Volodymyr Adamovych Ropetskyi (Ukrainian: Володимир Адамович Ропецький; born November 11, 1953, in Mariampil) is a Ukrainian sculptor, monumental artist, painter, and Graphic designer. He is a member of the National Union of Artists of Ukraine, Honored Artist of Ukraine, pedagogue, associate professor at the Ukrainian Academy of Printing, public and political figure, and activist of the Lemko movement.

== Biography ==
Born on November 11, 1953, in the family of Adam Hiliarovych Ropetskyi and Paraskevia Hryhorivna Ropetska (née Kusyk), who were deported in 1945 from Lemkivshchyna (Poland) to the Ukrainian SSR. The family settled in Mariampil (formerly Marynopil), Halych Raion, Ivano-Frankivsk Oblast.

He graduated from Mariampil Secondary School (1971), Kosiv College of Folk Art (1974), and the Lviv Institute of Decorative and Applied Art (1979, now Lviv National Academy of Arts).
Served in the Soviet Army (1979–1980).

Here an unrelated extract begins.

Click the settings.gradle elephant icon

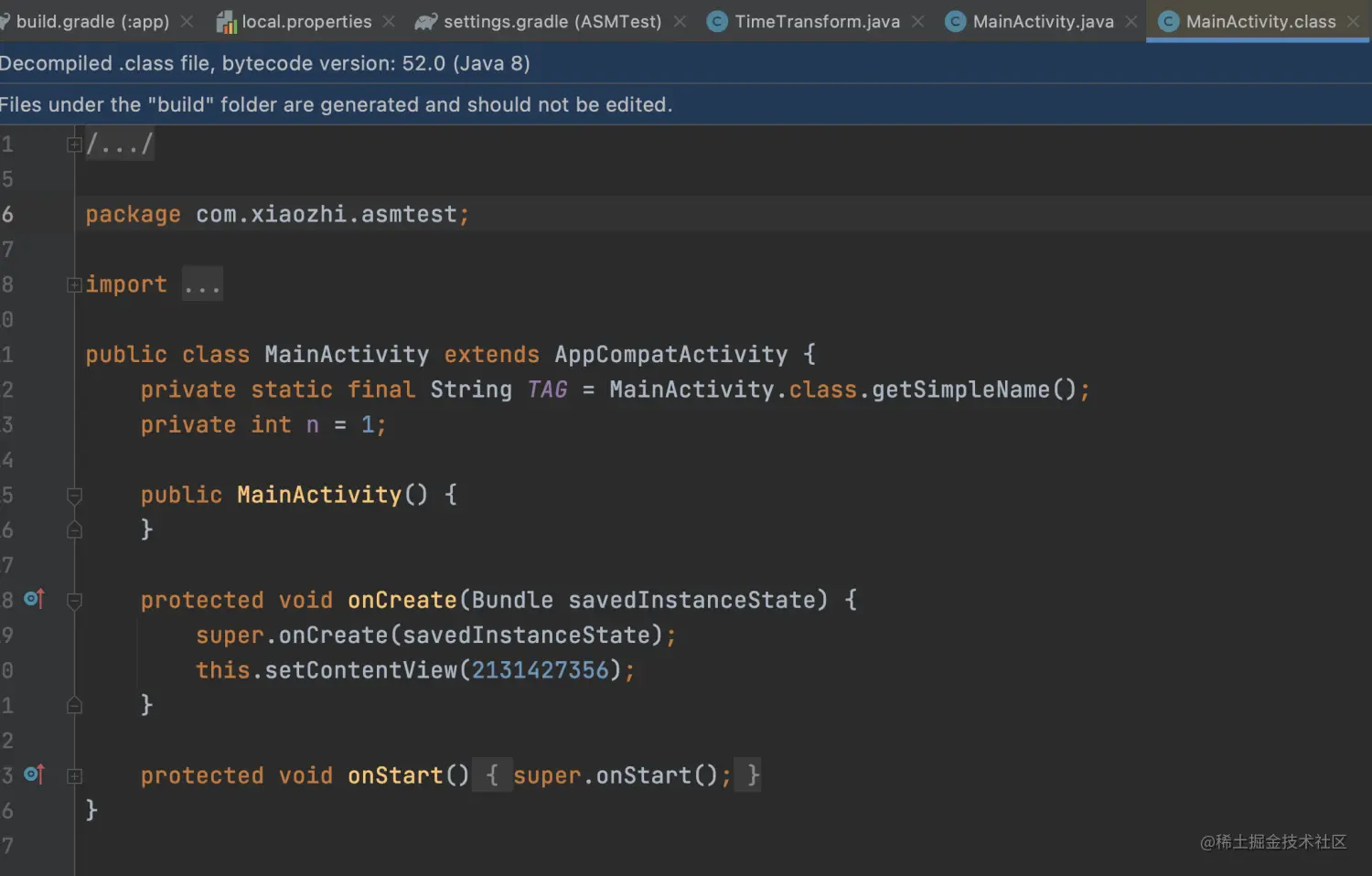425,22
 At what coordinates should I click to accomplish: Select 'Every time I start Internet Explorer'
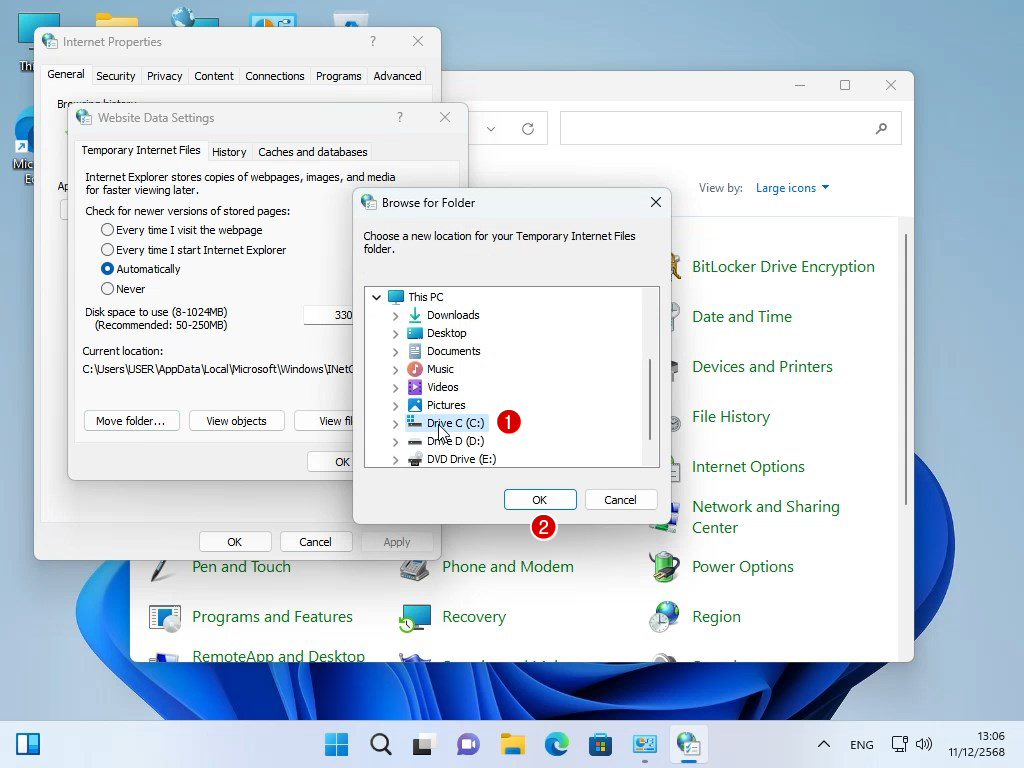(x=108, y=250)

Worked as a monumental artist in Lviv artistic-production enterprises (1981–1992). From 2004, he has been an associate professor at the Department of Book Graphics and Printing Design at the Ukrainian Academy of Printing.

== Awards ==

- Merited Artist of Ukraine (2000).

=== Creative Works (selection) ===

- Sculptures of Taras Shevchenko in various cities.
- Memorial plaques and monumental works in Lviv and other regions.
- Lemko-themed works and ethnographic projects.

== Public Activity ==
Active in preserving Lemko culture, founder and leader of the All-Ukrainian Society "Lemko Region," organizer of festivals and conferences. Candidate for parliamentary and local elections.

== Creative activity ==

- "Virmenska Street" (1984, bronze, 10×9).
- "Serbska Street" (1984, bronze, 10×9).
- Easel work "Year 1941" (1984, tinted plaster, 55×25×27).
- "Kornyakta Tower" (1985, bronze, 18×8.2).
- "Lviv. April 1936" (1985, bronze, 11.5×9).
- "Ivan Franko" (1986, fireclay, diameter 58).
- "Markiyan Shashkevych" (1986, tinted plaster, 102×43×38).
- Memorial sign with a bas-relief to Taras Shevchenko in the village of Dobryany, Stryi district (1985, artist Dmytro Paruta).
- "Ripnyk" (1986, glass cement, 48×42×33).
- "Ripnyk" (1986, glass cement, 56×31×49).
- "Maria" (no later than 1989, plaster, 46×21×15.5).
- Monument to T. Shevchenko in the village of Snovychi (1993, architect V. Chornous).
- Monument to T. Shevchenko in Zboriv (1994).
- Monument to T. Shevchenko in Chortkiv (1995).
- Monument to Roman Rizniak - "Makomatsky" in Truskavets (1995).
- Memorial tablet to Okhrim Kravchenko at 26 Lysenko Street in Lviv (2008, architect Yaroslav Treskot).